In New York, about 10,000 nurses threatened to strike in April at three hospital systems until an agreement was reached to set minimum staffing levels. Last year, nurses in Michigan, Texas, California, Pennsylvania, Washington, and Nevada either walked off the job or demonstrated during disputes over staffing and mandatory overtime.

Ohio lawmakers are considering a bill that would allow nurses to say no when they're asked to work beyond scheduled hours. It would stop hospitals from disciplining or firing nurses who refuse overtime except during disasters or emergencies that bring in a large number of patients.

The Ohio Hospital Association argues the proposal would get in the way of patient care, saying hospitals need flexibility in staffing because of the always changing number of patients.

"We believe, through current measures in place, that we are putting patient safety first," it said in a statement.

The Ohio Nurses Association says mandatory overtime causes fatigue and burnout among nurses. "They end up risking their lives and their patients' lives because they're scared and don't want to lose their jobs," said Brian Burger, president of the association.

The daughter of a Cincinnati-area nurse told Ohio House lawmakers in early May about how her mother, Beth Jasper, fell asleep while driving home after working a long shift and died in 2013.

"Nurse fatigue is real. It's not only a danger to patient care ... but it's a danger to the nurse," Emma Jasper said. "Nurse fatigue is the reason I don't have my best friend by my side any longer."

The hospital strike in Toledo that began May 6 involves nurses, paramedics, physical therapists and custodians.
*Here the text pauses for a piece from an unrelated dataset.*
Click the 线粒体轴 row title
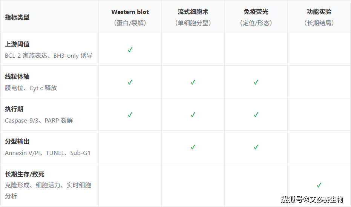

One of the issues the workers are upset about is health care costs, but mandatory overtime and staffing concerns are at the center of the labor dispute.

The hospital, which is part of the Cincinnati-based health care system Mercy Health Bon Secours, has said the way it handles staffing is reasonable and common within the industry.

In a statement to The Blade newspaper last week, it said the practice of asking employees to be on-call "is a reasonable and responsible process to ensure each patient has the specialized care he or she needs while respecting the work-life balance of our associates and their families."

Powers, a surgical nurse, said she was on-call just over 40 hours a week last year — on top of her regular 40-hour work week.

"It's nothing more than a crutch because they don't want to hire more help," she said.

It wasn't unusual, she said, when she worked in general trauma to work a 12-hour shift and then get called back into work in the middle of the night.

"We are expected, regardless of when we leave, to then get back on time the next morning," she said. "Some people just stay and take a nap."